[What is needed] Ignoring every picture, return the lines of the listing below word for word, from the line that holds "Click the PowerPoint" through the line that holds "Viewport: 1200px width, 480px height.".

"""

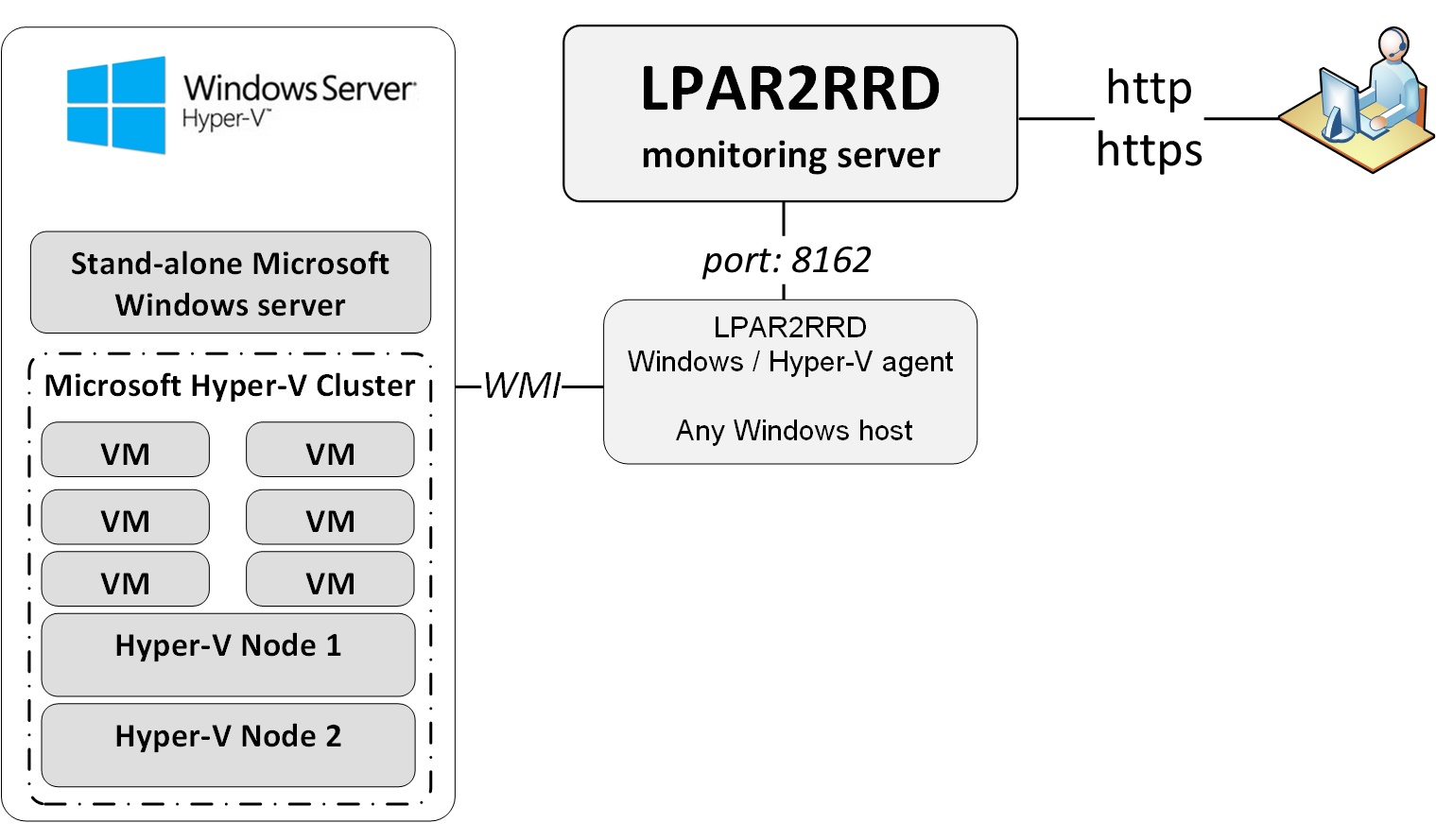Select the LPAR2RRD heading text
The image size is (1436, 840).
point(789,87)
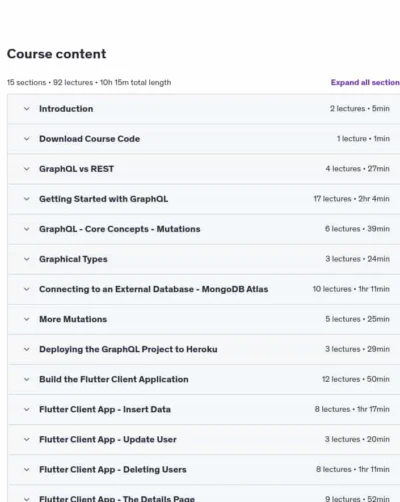Select Getting Started with GraphQL heading
This screenshot has height=502, width=400.
tap(103, 199)
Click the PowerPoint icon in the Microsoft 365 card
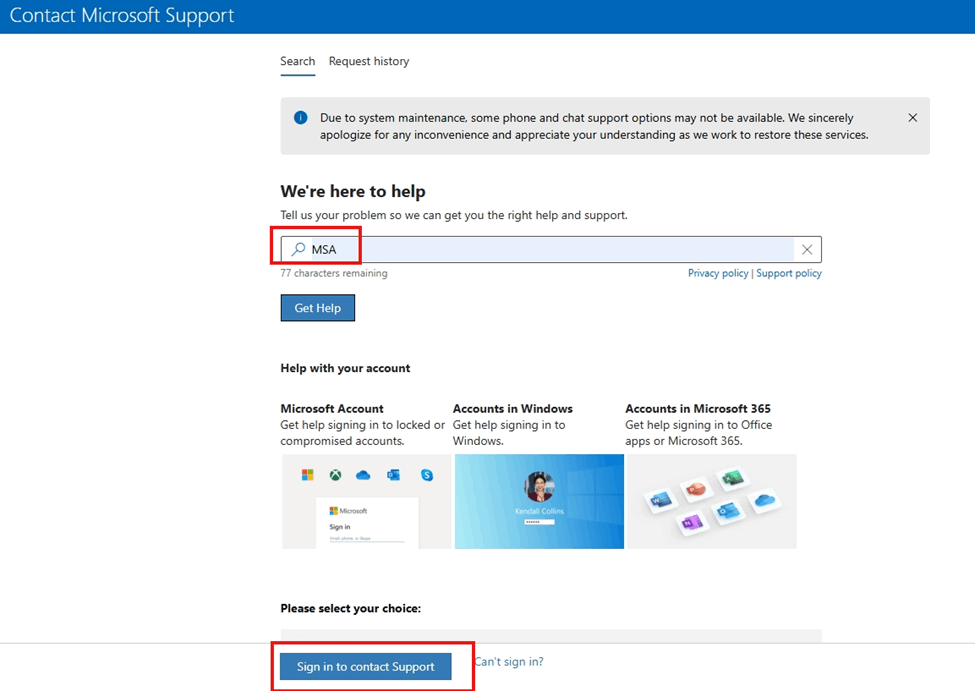Image resolution: width=975 pixels, height=691 pixels. click(697, 489)
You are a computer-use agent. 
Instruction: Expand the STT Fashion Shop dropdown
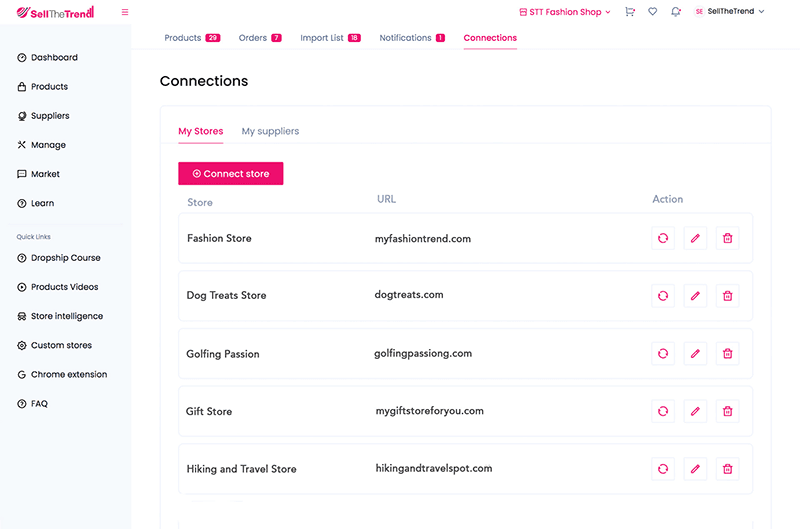click(x=565, y=12)
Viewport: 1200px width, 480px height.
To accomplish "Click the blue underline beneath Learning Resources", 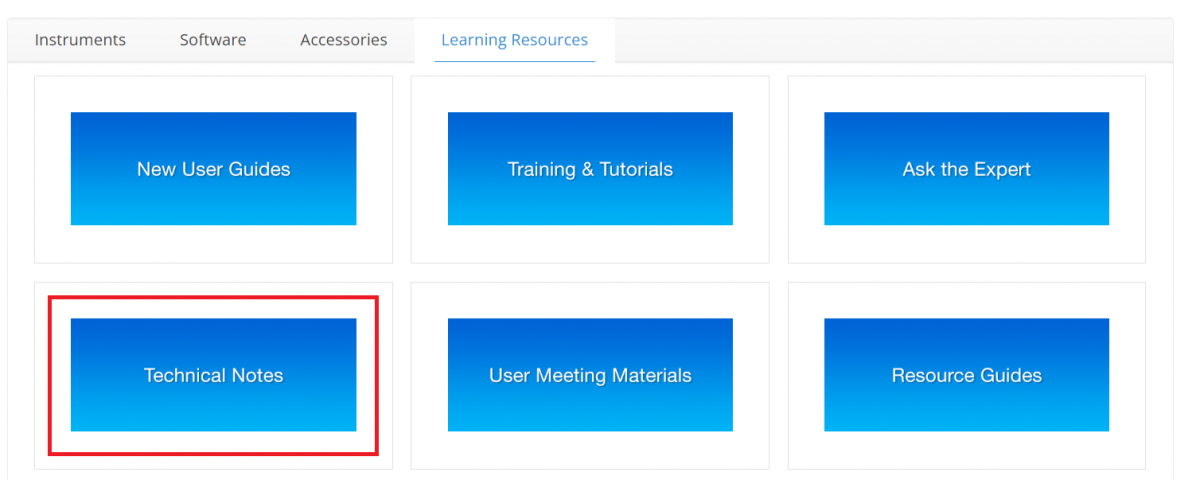I will click(x=514, y=61).
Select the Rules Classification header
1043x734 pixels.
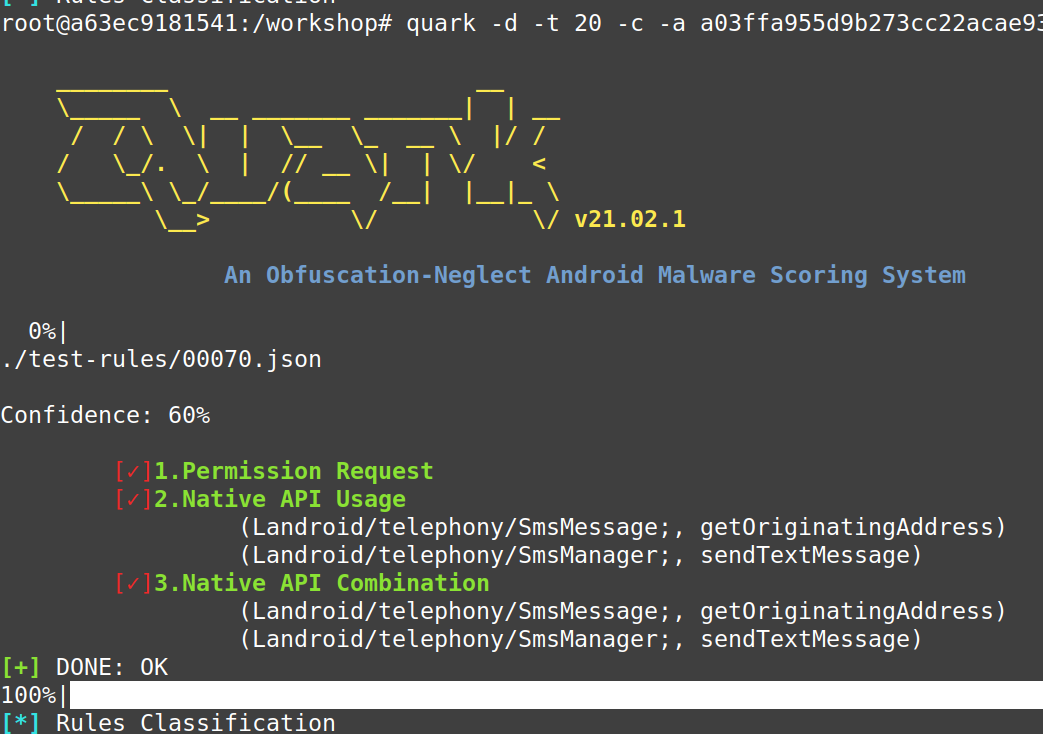(x=197, y=722)
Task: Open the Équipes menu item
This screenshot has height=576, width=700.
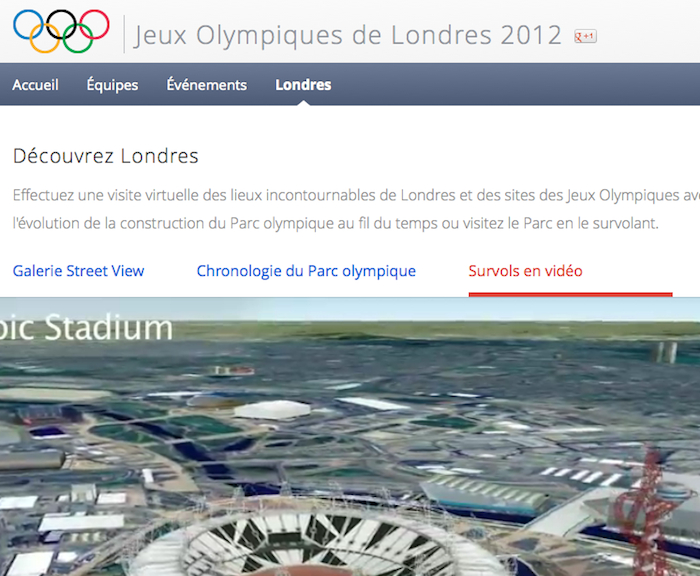Action: click(x=112, y=85)
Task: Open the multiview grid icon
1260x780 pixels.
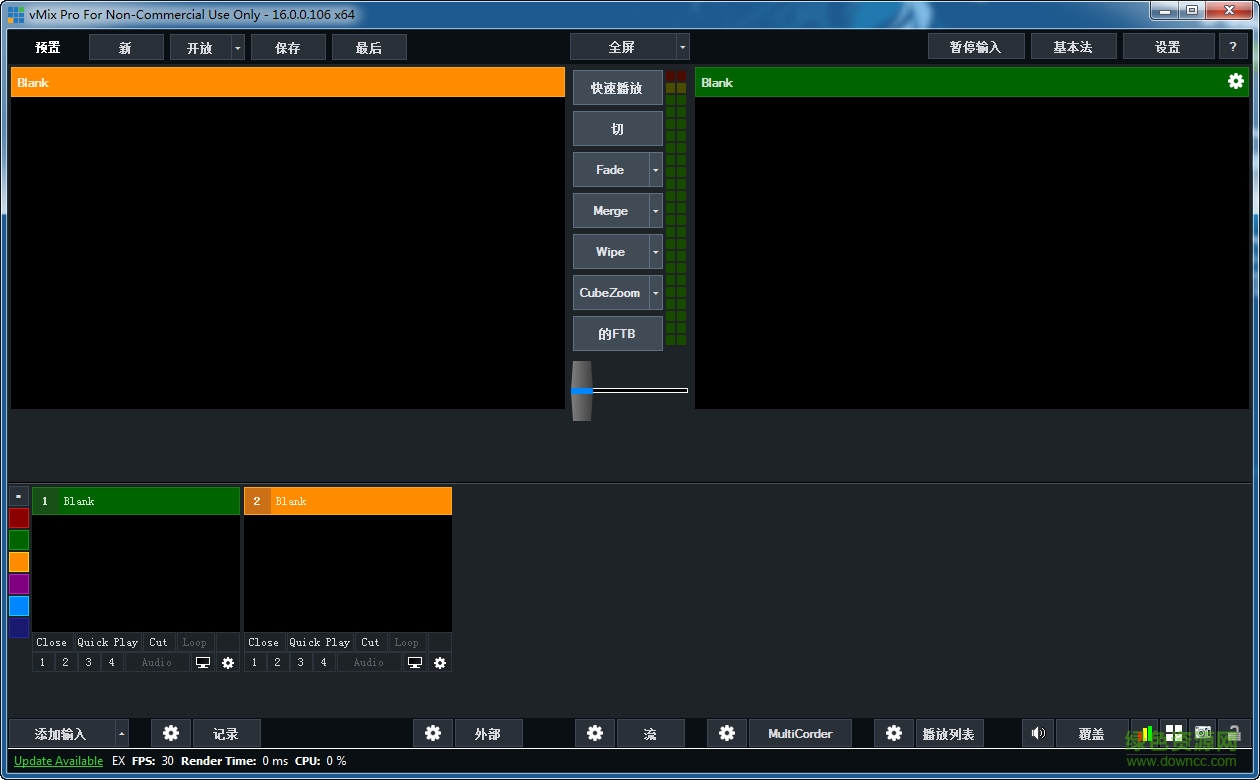Action: click(1174, 733)
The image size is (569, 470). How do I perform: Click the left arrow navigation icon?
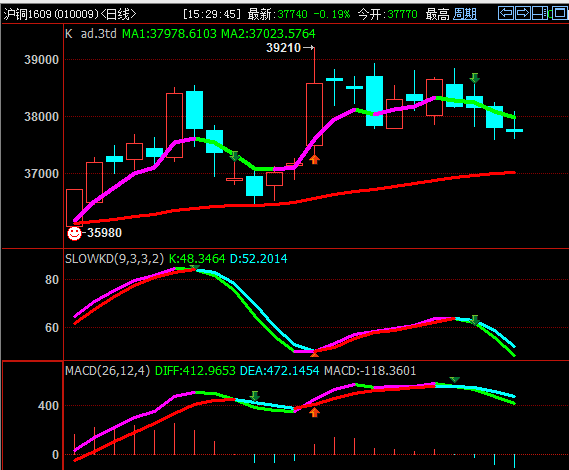pyautogui.click(x=506, y=13)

"""

[Answer]
Click the PowerPoint icon in the Microsoft 365 card
Image resolution: width=975 pixels, height=691 pixels. click(697, 489)
You are a computer-use agent. 
Instruction: Expand the STT Fashion Shop dropdown
click(x=565, y=12)
Viewport: 1200px width, 480px height.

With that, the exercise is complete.